The needy need to come first

If you’re minded to help hard-up families, the first element is to do it in a more targeted, less distortionary way. Don’t splash cash on every petrol pump and power bill: better to make one-off cash payments to the most hard-up groups, which not only avoids making filthy fuels cheaper, but leaves the decision about how to juggle the household budget to those best placed to judge: the families themselves.

We need competition

The second element would be to maintain workably competitive energy markets. Some people feel power has become too important to be left to ‘the market’ – Victoria and New South Wales are flirting with state governments getting back into the electricity business – but that would be a step backwards. The best guarantor of energy availability at efficient prices – as it is for many other goods and services – is a well-functioning private sector market that is free to respond to price incentives and to customer requirements.

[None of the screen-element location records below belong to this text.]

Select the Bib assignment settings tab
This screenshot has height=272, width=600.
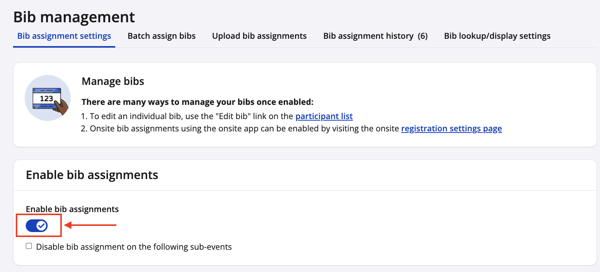(x=64, y=36)
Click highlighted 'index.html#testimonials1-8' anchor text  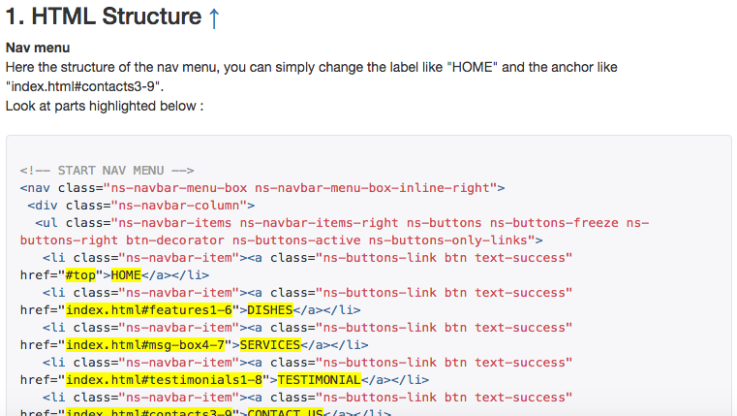point(164,379)
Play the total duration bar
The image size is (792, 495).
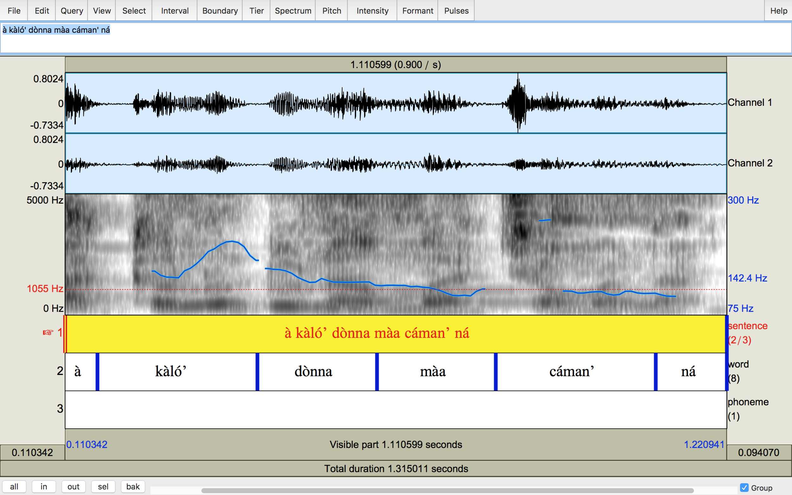point(396,468)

We need to continue to regulate the bits where effective competition isn’t on – monopoly elements like the national grid and regional distribution lines – and ideally incentivise or mandate increased resilience in their already stressed networks, and we need the AER/ACCC (Australian Competition and Consumer Commission) and Electricity Authority/Commerce Commission combos to ensure fair play. Otherwise we should let the market work its usual magic.

Workably competitive markets don’t function as well as they might if there are large barriers to entry – incumbents get to slack off and charge too much – so a further element would be making entry easier for new renewable sources of energy like hydro, wind, solar and tidal. Offshore wind farms, for example, were not even legal in Australia until December 2021: how slow was that? And both countries could usefully accelerate the consenting process so that NIMBYs (not in my backyard) can’t hold up wind or solar farms.

A silver lining

The final element would be to get serious about using energy prices to accelerate our carbon transition. When there are what economists call ‘negative externalities’ – unwelcome side effects from something, such as greenhouse gas emissions from fossil fuels – the right policy is to put a tax on it (and conversely where something has a good side effect, subsidise it). As well as discouraging consumption, higher fossil fuel prices also make it more economic to develop renewables.

For now we’ve gone down a path of making carbon-based fuels either outright cheaper (New Zealand) or cheaper than they would have been (Australia). This is completely backwards. Helping household budgets today makes for a hotter planet tomorrow? That’s not a sustainable plan.